Beim Überfall auf den Transport eines wertvollen Bildes aus dem Frankfurter
Städel-Museum, den Marthalers Lebensgefährtin Tereza begleitet, wird Tereza
schwer verletzt. Marthaler ist in diesem Fall, in dem das Opfer ihm nahe steht,
befangen; das hält ihn jedoch nicht davon ab, sofort mit den Ermittlungen zu
beginnen. Robert Marthaler ermittelt außerhalb der Legalität, offiziell in
seiner Freizeit, um sich von der Sorge um seine schwer verletzte
Lebensgefährtin abzulenken. Der Frankfurter Ermittler ist sichtlich gezeichnet
von den Ereignissen, die ihn an den tragischen Tod seiner Frau bei einem
Polizeieinsatz erinnern. Marthalers Beziehung zum Opfer des spektakulären
Kunstraubs steht im Mittelpunkt des öffentlichen Interesses. Unter den
neugierigen Blicken der Regenbogenpresse wird er kaum recherchieren können,
wer ein Interesse am Raub bekannter und deshalb unverkäuflicher Gemälde haben
könnte. Marthaler lässt sich notgedrungen auf einen Deal mit der Presse ein
und erhält als Gegenleistung vom Boulevard-Journalisten Grüter einen heißen
Tipp. Zwischen dem Kunstraub und dem seit vierzig Jahren ungeklärten Mord an
Karin Rosenherz soll ein Zusammenhang bestehen. Marthaler muss ein weiteres
Zugeständnis machen, indem er mit einer Schülerin der Henri-Nannen-
Journalisten-Schule zusammenarbeitet. Anna Buchwald hatte die Akten des Falls
Rosenherz komplett durchgeackert, um sich mit einer Reportage über den
ungeklärten Fall um einen Ausbildungsplatz der Schule zu bewerben. Außerhalb
der Legalität ermittelt das ungleiche Paar, was Karin Rosenherz für ein Mensch
war. Anna war beim Aktenstudium aufgefallen, dass damals mit gebremstem Eifer
ermittelt wurde. Wem wollten die Ermittler damals nicht auf die Füße treten?
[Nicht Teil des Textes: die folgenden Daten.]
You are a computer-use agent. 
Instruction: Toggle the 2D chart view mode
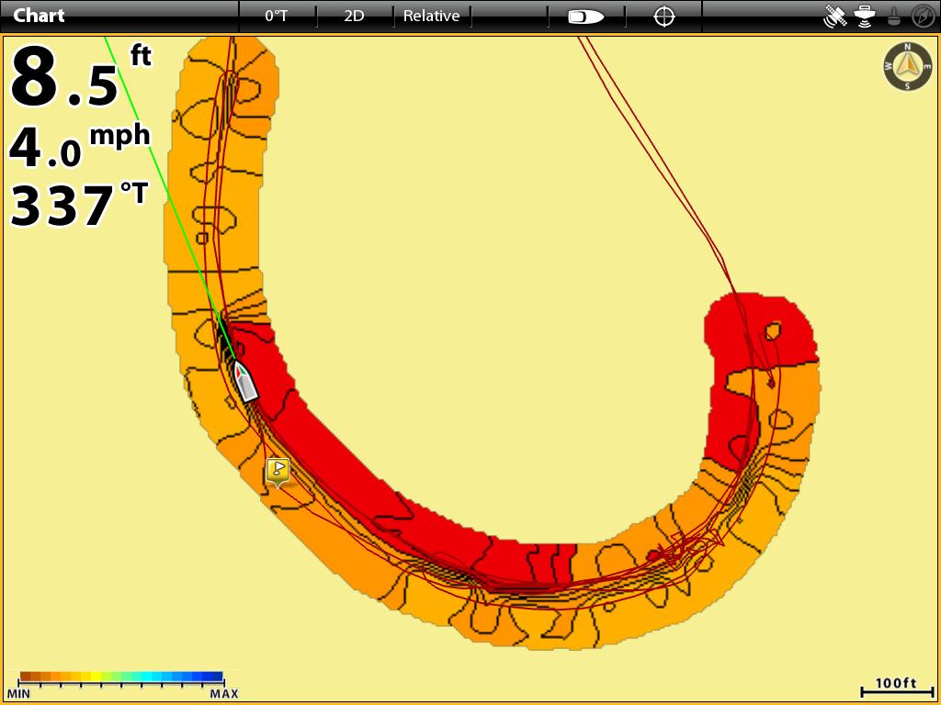coord(354,16)
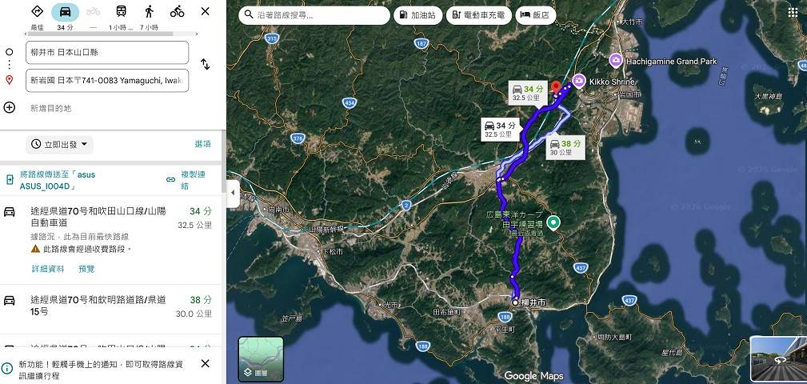The image size is (807, 384).
Task: Swap origin and destination with reverse arrows
Action: [x=205, y=64]
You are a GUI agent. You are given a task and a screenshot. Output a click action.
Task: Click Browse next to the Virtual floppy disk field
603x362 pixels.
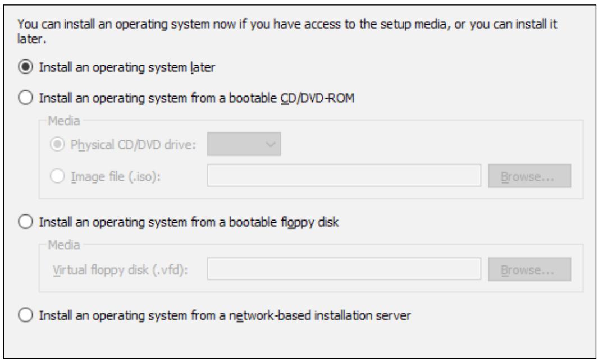pyautogui.click(x=529, y=269)
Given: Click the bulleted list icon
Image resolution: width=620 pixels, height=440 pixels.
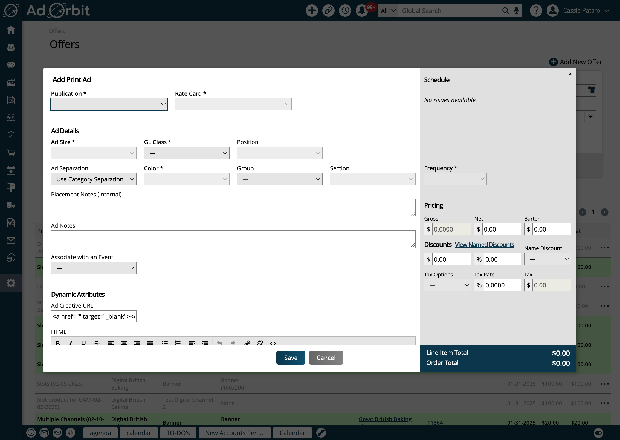Looking at the screenshot, I should tap(165, 343).

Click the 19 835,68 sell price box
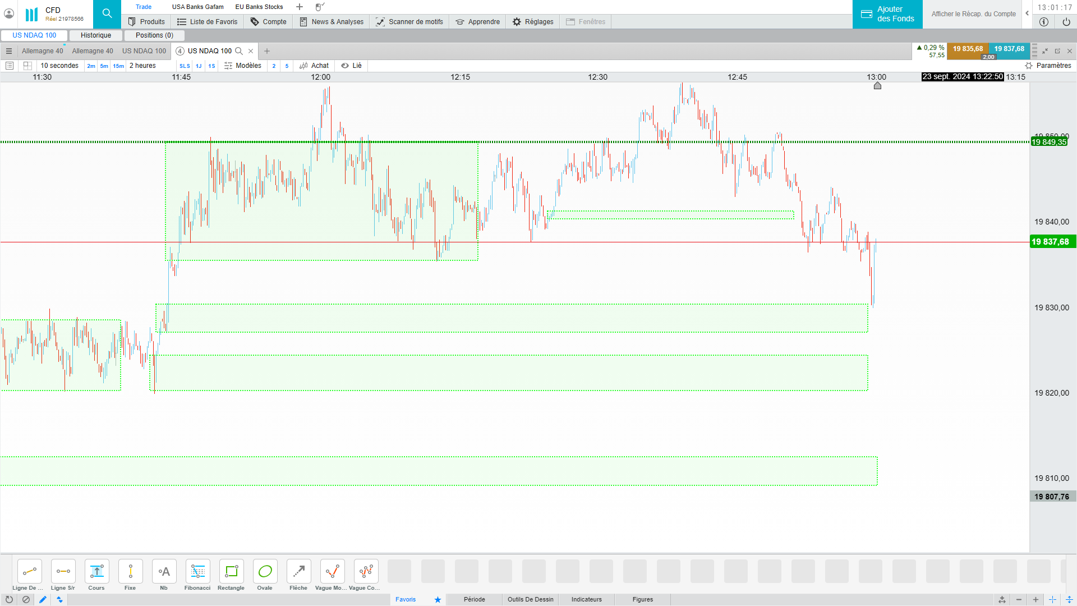(x=968, y=49)
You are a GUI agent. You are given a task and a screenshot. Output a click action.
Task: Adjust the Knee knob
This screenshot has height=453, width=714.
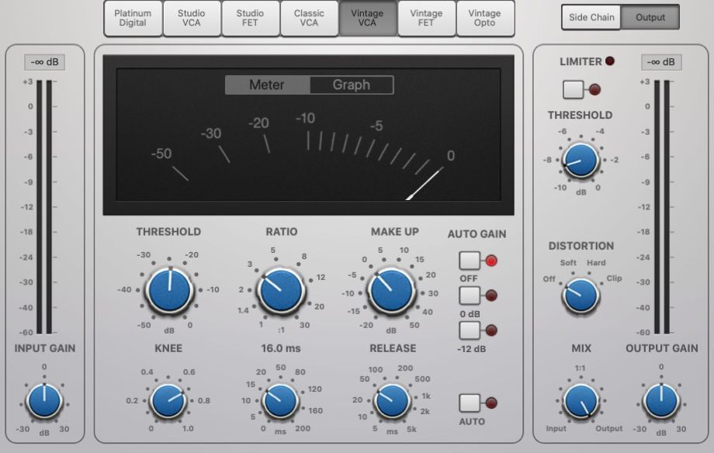(168, 400)
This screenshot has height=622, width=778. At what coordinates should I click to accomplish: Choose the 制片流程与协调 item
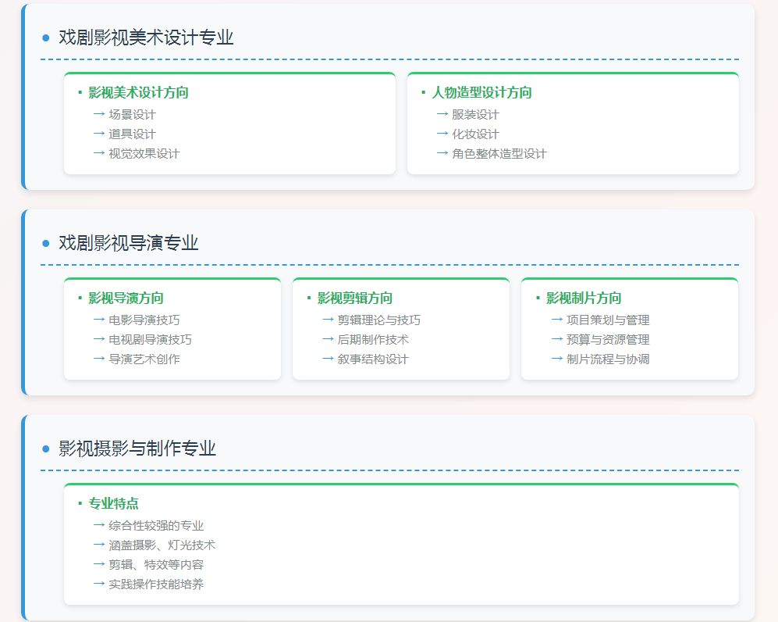click(607, 359)
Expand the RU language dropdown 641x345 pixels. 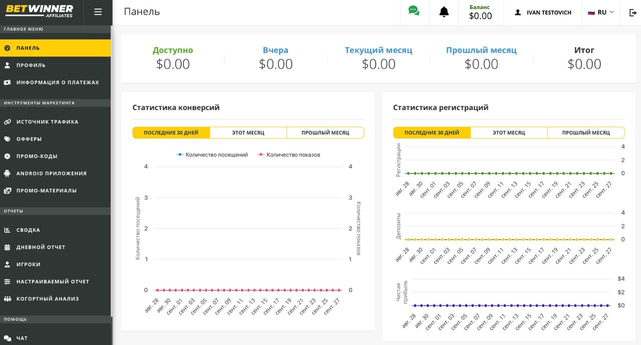601,13
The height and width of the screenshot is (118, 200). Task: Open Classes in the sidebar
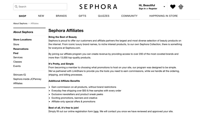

Marthaler beschließt, hoch und riskant zu pokern.
Fazit
Jan Seghers lässt in seinem vierten Roman um Marthaler ein ungewöhnliches
Ermittler-Team auftreten. Marthaler sieht sich von einem Journalisten
herausgefordert, der einen entscheidenden Tipp zu den Ermittlungen beisteuern
kann. Eine junge Journalistin am Beginn ihrer Berufsausbildung in einer
entscheidenden Rolle bei den Ermittlungen erweist sich als geschickter, wenn
auch wenig realistischer Kniff. Der Prolog, mit dem der Autor in den vierzig
Jahre alten Fall einführt, hält während der Handlung den Spannungsbogen
straff gespannt. Jan Seghers (d. i. Matthias Altenburg) zeigt sich erneut als
Meister geschliffener Dialoge, der in seinen Kriminalromanen den Schwerpunkt auf
die Schilderung der Innenwelt seiner Figuren legt.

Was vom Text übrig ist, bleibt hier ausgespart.